**WHAT IS REQUIRED**.
Please repeat exactly the lines from the one containing "This screenshot has height=1008, width=1179." through the last line of the records below, both included, and leave out any pictures.

**Records from a data source**.
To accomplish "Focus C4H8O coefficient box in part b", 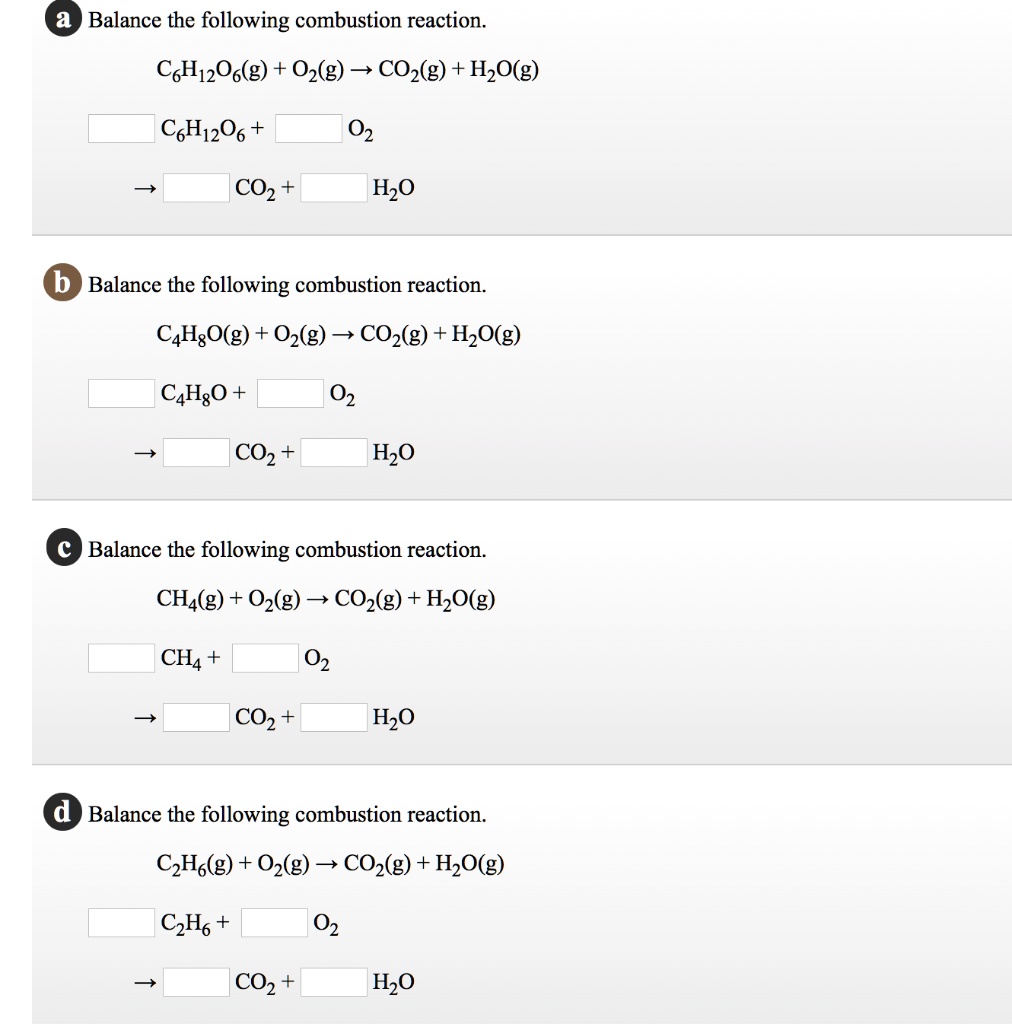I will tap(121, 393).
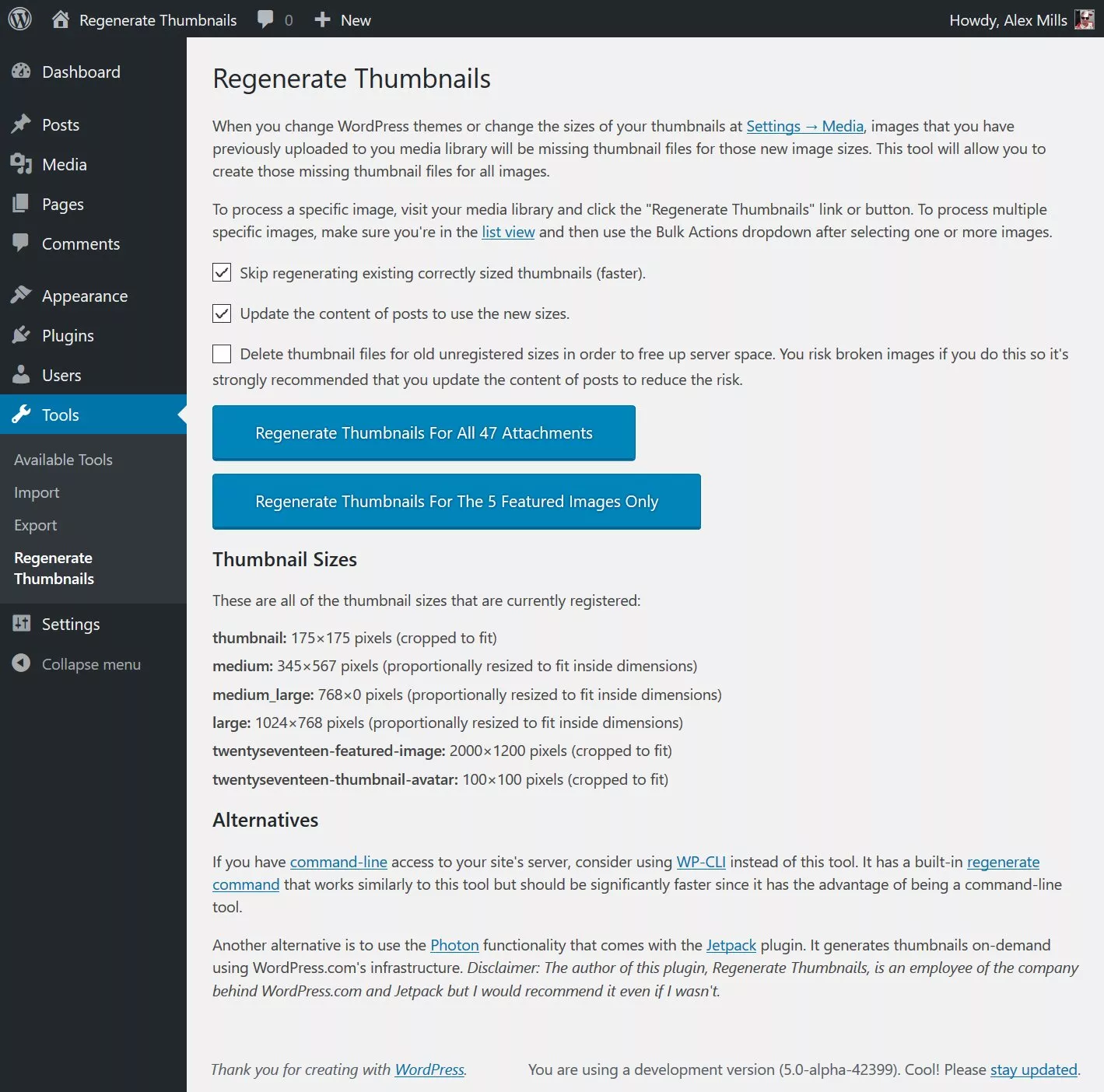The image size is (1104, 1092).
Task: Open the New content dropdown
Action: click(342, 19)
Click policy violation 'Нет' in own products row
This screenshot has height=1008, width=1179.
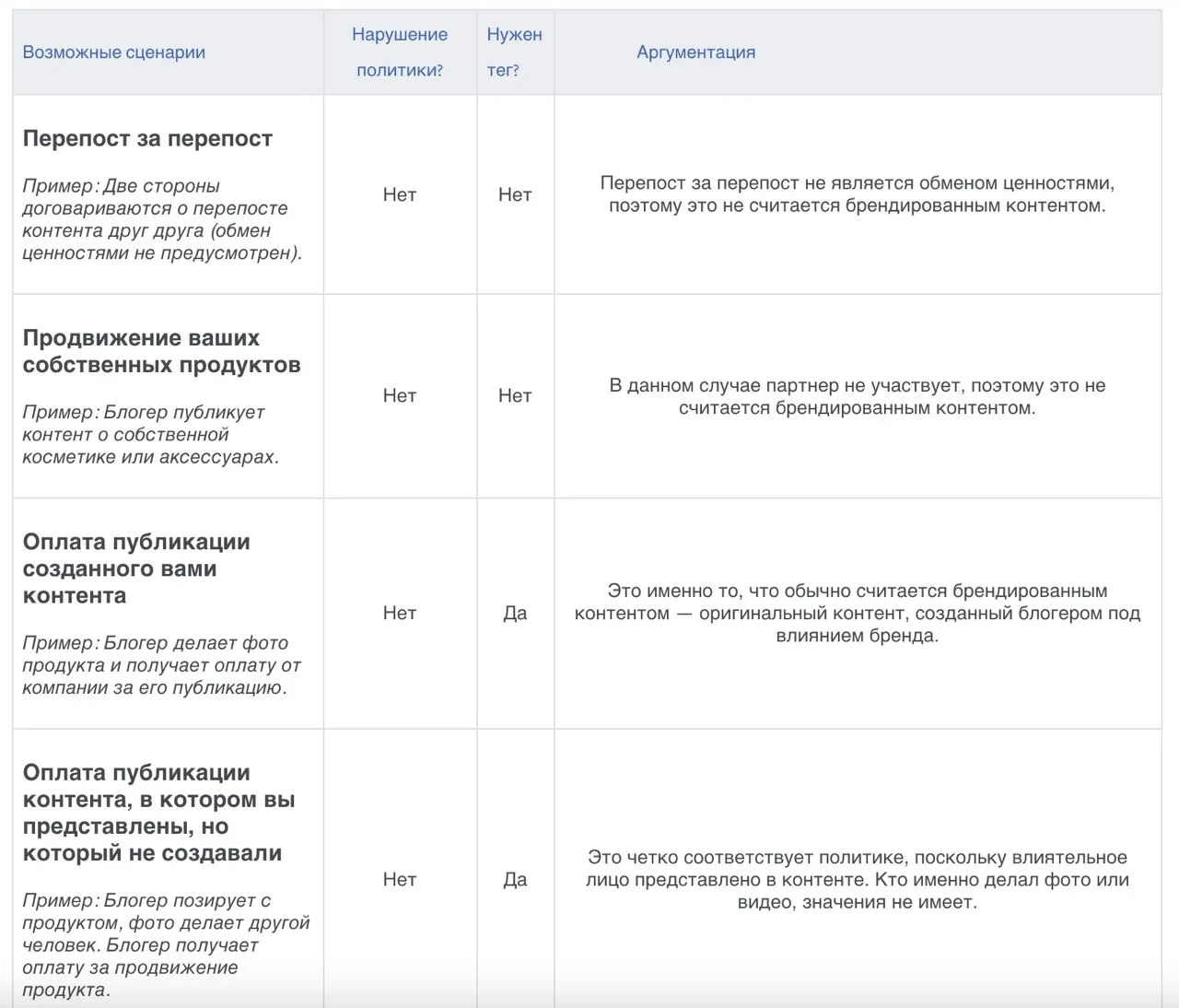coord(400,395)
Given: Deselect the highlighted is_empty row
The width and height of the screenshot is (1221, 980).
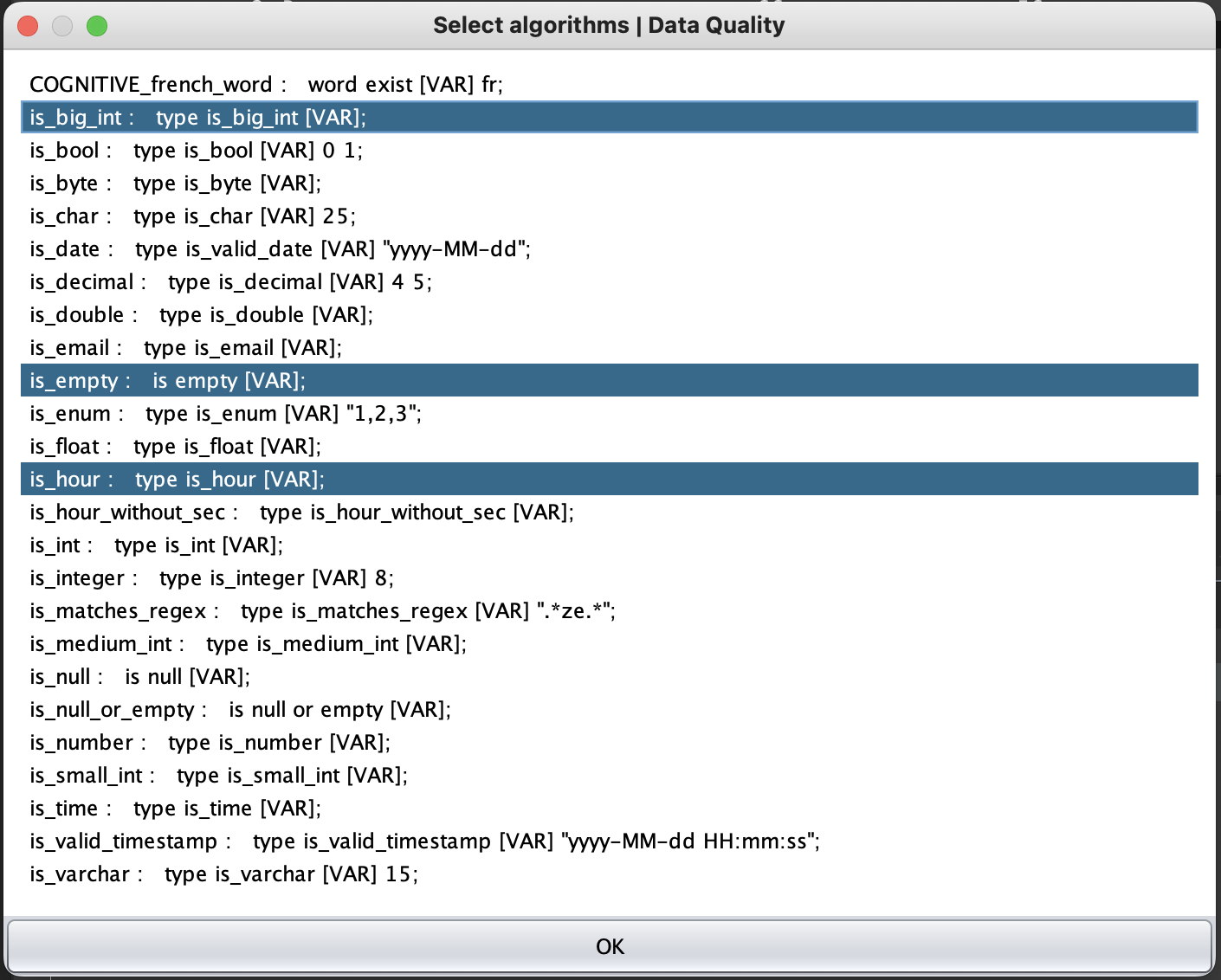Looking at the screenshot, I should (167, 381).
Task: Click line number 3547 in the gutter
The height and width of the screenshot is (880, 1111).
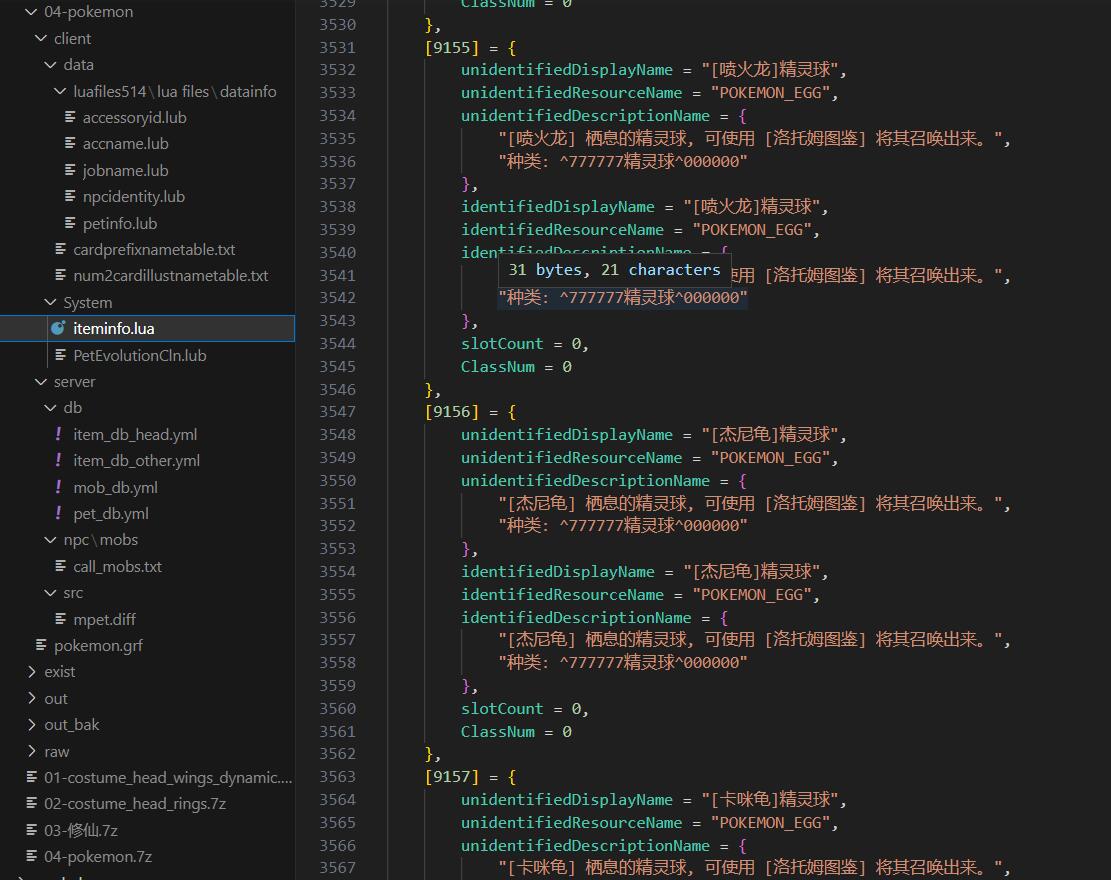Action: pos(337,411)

**RESPONSE TO THIS EXERCISE**.
This screenshot has height=1008, width=1179.
coord(400,395)
Given: Deselect the highlighted is_empty row
The width and height of the screenshot is (1221, 980).
Looking at the screenshot, I should (167, 381).
Task: Click line number 3547 in the gutter
The height and width of the screenshot is (880, 1111).
Action: pos(337,411)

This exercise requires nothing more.